Circa il 60% non è sicuro che sarà in grado di ottenere il reddito che desidera e quasi la metà dichiara di non sapere come fare per pianificarla.
Cresce leggermente la fiducia degli investitori italiani (il 42% nel 2015 contro il 40% del 2014) sul futuro dei mercati ma resta comunque l’incognita di pianificazione della pensione. Ad evidenziarlo è la quarta edizione del sondaggio ‘Investor Pulse 2016’ di BlackRock che prende in esame un campione di 2.000 italiani su un totale di oltre 31.000 investitori nel mondo. Dall’indagine gli italiani si confermano leader in Europa sugli investimenti obbligazionari (con una media del 13% sul portafoglio titoli). Rimane invece alta la disponibilità di liquidità anche se gli investitori italiani ammettono che dovrebbero detenere meno asset liquidi (circa 30% del portafoglio) di quanto non facciano in realtà (circa 49%).
I millennials si rivelano i piu’ ottimisti sul proprio futuro finanziario e più fiduciosi di ottenere una pensione adeguata (29%). In generale tuttavia, rispetto agli altri cittadini europei, sono ancora pochi gli italiani che hanno iniziato a risparmiare per la pensione.
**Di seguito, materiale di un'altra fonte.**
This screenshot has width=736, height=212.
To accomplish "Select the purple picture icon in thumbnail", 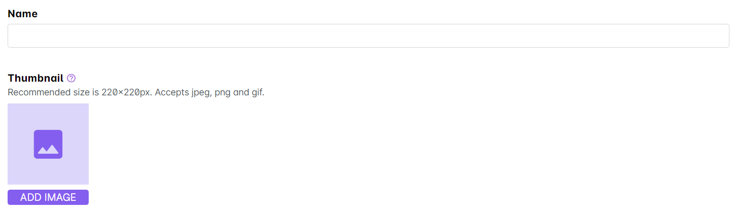I will pos(48,144).
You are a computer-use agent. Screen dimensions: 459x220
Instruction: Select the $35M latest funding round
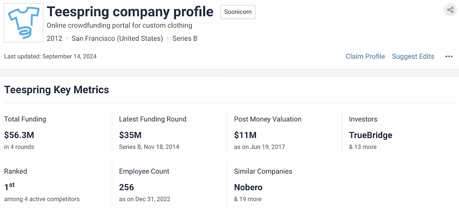130,135
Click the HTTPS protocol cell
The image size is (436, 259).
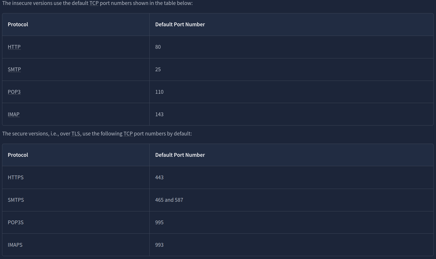click(x=15, y=178)
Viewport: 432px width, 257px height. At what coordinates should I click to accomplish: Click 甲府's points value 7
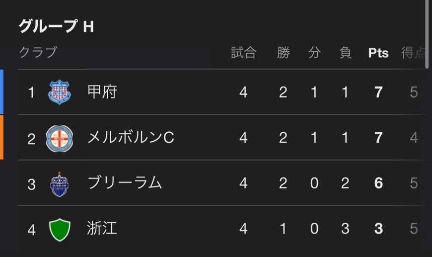[378, 92]
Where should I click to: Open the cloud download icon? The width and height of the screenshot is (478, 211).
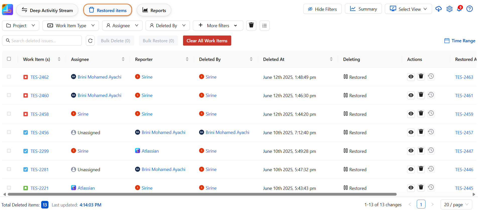[x=438, y=9]
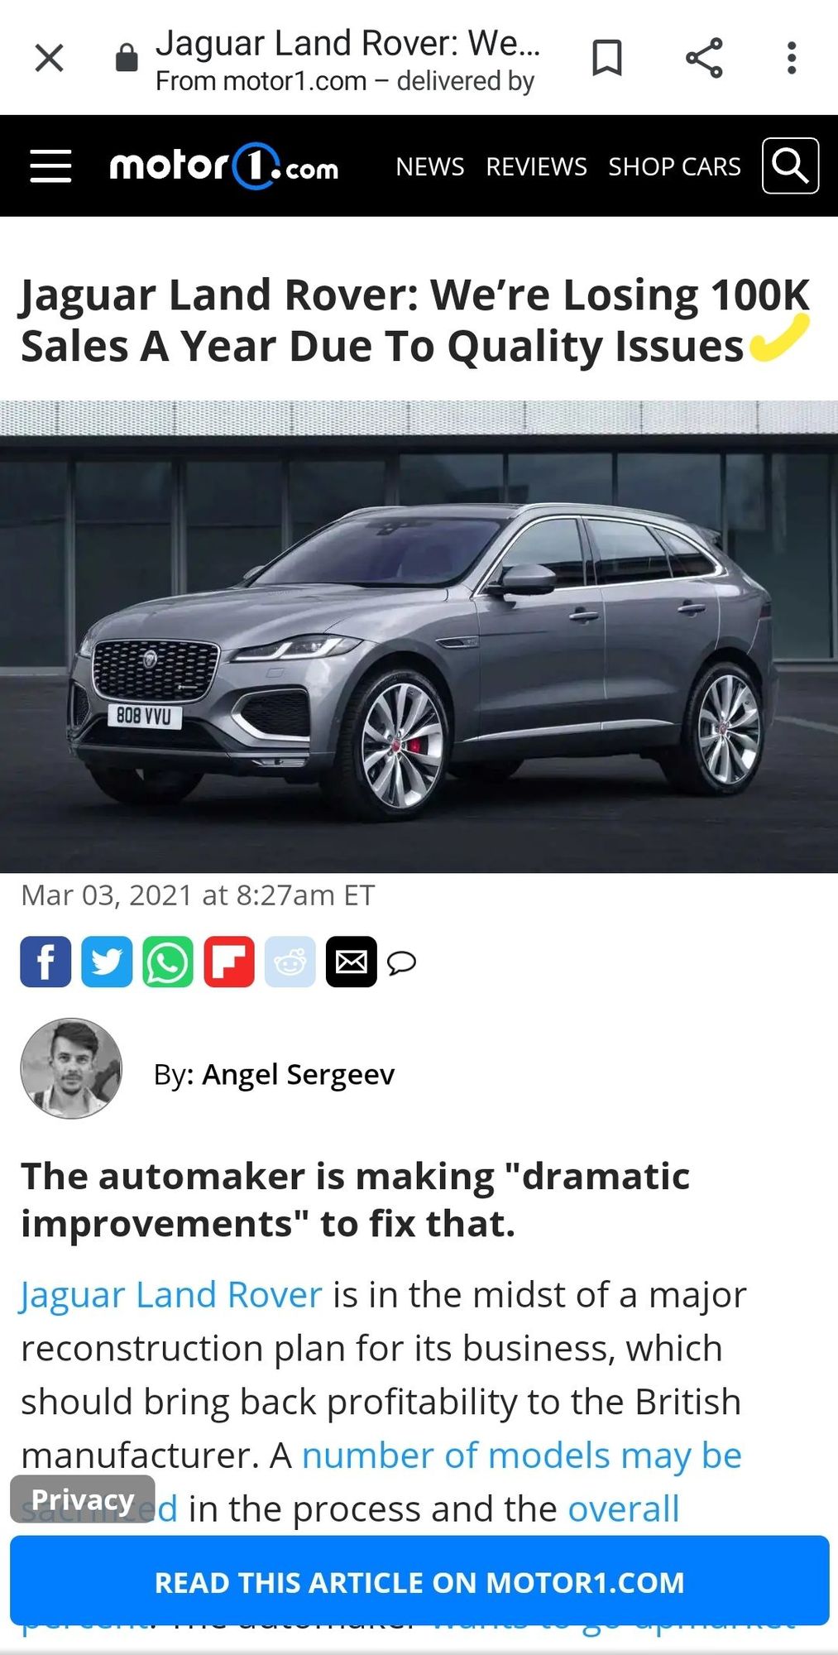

Circa il 60% non è sicuro che durante l’età della pensione sarà in grado di ottenere il reddito che desidera e quasi la metà dichiara di non sapere come fare per pianificare la propria pensione. ( http://www.ilpopulista.it/ )

A parte le percentuali che sono inventate (basta conoscere un attimo la numerologia e la cabala), stanno destrutturando il sistema previdenziale pubblico in favore dei privati. Esattamente come negli USA.
L’unico consiglio che posso dare io è di leggere il mio libro su Kaysing dove ci sono molte idee riguardo al vivere fuori dalla “rat race”.
Le pensioni sono servite a fidelizzare i cittadini nei confronti dello stato. Oggi gli stati nazionali li stanno demolendo, quindi istituti quali l’INPS non servono più, capito?